Первый раз меня застали врасплох. Я уже и думать забыл про какую-то там прививочку. Вот та, что делали в ногу, была жуткая, на другой день болела нещадно, так что ногу не согнешь, к тому же все остальные норовили пнуть тебя в больное место, стоило только зазеваться. По сравнению с той эта была пустяком. Медсестра вошла в класс и начала проверку с первой парты. Я, хоть и самый мелкий из мальчиков, сидел на последней парте с второгодником по имени Пуйка Йон, который был в два раза крупнее меня и которого я должен был якобы наставить на путь истинный. Этот Пуйка был остолоп, каких мало. На уроке чтения, когда его вызвали читать тот самый стишок, где старушка поскользнулась зимой на льдышке и упала, а дети помогли ей подняться, он читал по слогам: «ста-руш-ка ско-луп-нулась». Просто катастрофа. Вот этот-то Пуйка и увидел первым мое манту, дня через два после того как его сделали. Я сравнил мое и его, и меня обуял страх. У него чуть-чуть розовело вокруг укола, а у меня, на моей тоненькой ручке с полупрозрачной кожей и синими венами, расплылось огромное, как блюдце, багровое пятно. «Зараза, — сказал Пуйка, — я не буду сидеть с чахоточным за одной партой!» Ребята сгрудились вокруг меня и принялись скандировать: «За-ра-за! За-ра-за!» От этого словечка (а оно прилипло ко мне потом на несколько лет так же, как «чахоточный») меня просто покорежило. В первый момент пришли на ум оторвы из нашего двора — их часто кликали «заразами». На первом месте была Лумпа, на втором месте — Симфония до мажор. При чем тут я?
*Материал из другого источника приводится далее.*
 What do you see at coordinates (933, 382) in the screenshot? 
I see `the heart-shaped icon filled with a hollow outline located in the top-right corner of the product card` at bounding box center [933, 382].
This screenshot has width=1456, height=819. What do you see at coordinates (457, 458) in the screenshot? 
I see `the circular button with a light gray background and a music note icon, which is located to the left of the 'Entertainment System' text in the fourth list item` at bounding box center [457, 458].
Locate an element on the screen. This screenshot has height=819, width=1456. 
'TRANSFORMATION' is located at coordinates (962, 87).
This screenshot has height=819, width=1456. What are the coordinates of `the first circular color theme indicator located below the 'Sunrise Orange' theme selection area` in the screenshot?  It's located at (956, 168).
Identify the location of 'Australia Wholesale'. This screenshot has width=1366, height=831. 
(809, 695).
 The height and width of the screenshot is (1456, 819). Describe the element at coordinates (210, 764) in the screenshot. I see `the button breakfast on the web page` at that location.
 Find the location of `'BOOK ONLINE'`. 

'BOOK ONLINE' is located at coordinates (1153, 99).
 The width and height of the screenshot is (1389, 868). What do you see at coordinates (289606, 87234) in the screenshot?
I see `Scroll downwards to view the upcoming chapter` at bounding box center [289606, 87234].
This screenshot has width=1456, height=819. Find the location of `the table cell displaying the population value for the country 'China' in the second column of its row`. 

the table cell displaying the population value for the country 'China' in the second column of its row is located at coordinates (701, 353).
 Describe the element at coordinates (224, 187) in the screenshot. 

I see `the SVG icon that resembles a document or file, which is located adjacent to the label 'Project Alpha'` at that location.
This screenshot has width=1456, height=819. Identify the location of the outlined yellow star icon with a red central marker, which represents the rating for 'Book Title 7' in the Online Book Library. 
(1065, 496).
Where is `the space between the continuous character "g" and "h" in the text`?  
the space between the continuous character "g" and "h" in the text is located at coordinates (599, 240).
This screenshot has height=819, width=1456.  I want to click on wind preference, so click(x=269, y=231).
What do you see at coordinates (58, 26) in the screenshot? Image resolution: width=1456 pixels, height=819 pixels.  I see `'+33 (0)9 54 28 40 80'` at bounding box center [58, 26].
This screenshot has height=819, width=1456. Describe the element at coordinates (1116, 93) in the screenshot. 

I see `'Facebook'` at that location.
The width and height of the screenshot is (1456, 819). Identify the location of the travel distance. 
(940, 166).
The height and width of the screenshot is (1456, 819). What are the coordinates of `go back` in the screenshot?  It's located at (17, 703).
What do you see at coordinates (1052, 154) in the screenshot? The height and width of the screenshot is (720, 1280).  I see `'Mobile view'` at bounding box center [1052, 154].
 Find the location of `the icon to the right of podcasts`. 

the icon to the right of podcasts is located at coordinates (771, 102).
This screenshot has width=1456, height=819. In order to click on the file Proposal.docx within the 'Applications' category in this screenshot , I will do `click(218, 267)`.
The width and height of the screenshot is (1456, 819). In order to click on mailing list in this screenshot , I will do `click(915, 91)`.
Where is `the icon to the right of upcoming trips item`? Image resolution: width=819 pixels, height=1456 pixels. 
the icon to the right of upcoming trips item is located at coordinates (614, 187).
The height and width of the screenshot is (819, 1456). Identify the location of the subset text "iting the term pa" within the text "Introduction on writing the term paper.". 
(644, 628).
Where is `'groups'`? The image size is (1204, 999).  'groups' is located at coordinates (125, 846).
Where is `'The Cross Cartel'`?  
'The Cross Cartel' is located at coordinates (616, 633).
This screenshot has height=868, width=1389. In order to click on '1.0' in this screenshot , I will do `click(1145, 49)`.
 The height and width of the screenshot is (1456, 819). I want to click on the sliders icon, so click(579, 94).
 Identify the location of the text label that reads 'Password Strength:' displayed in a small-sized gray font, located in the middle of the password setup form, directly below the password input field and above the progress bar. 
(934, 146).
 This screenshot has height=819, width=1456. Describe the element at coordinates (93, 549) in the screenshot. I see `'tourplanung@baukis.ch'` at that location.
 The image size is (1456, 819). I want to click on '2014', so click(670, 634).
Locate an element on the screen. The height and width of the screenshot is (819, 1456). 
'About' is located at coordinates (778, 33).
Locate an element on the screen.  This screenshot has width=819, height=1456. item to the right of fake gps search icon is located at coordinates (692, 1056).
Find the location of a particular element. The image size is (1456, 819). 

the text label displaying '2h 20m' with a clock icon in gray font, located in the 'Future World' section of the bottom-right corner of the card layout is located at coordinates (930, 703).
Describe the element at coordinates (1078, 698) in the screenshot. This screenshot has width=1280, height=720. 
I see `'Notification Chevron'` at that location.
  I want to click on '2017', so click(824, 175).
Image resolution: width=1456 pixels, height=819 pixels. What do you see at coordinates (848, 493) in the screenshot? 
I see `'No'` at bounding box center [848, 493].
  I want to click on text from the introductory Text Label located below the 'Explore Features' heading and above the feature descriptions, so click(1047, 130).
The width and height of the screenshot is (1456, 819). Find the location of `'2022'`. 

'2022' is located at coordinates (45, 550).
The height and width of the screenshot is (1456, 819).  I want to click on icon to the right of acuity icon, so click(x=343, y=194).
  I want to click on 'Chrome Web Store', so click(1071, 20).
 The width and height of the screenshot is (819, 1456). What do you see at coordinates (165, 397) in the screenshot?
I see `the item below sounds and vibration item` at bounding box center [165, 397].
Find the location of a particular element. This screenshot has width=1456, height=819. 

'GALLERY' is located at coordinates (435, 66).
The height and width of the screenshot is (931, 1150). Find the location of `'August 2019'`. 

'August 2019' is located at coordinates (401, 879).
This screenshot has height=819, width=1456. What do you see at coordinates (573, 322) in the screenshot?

Медсестра еще не дошла до моей парты, а ребята уже силой держали над крышкой мою руку, которую я хотел спрятать. «Товарищ медсестра! Товарищ медсестра! Посмотрите на этого мальчика!» Медсестра, минуя остальных, направилась прямиком к последней парте. И вот я стою в центре всеобщего внимания. Помню, как у меня дрожали коленки. Все ученики смеялись и корчили мне рожи. Медсестра смерила пятно у меня на руке вдоль и поперек пластмассовой линейкой и покачала головой. Шепотом переговорила с учительницей. Потом нас отпустили на переменку.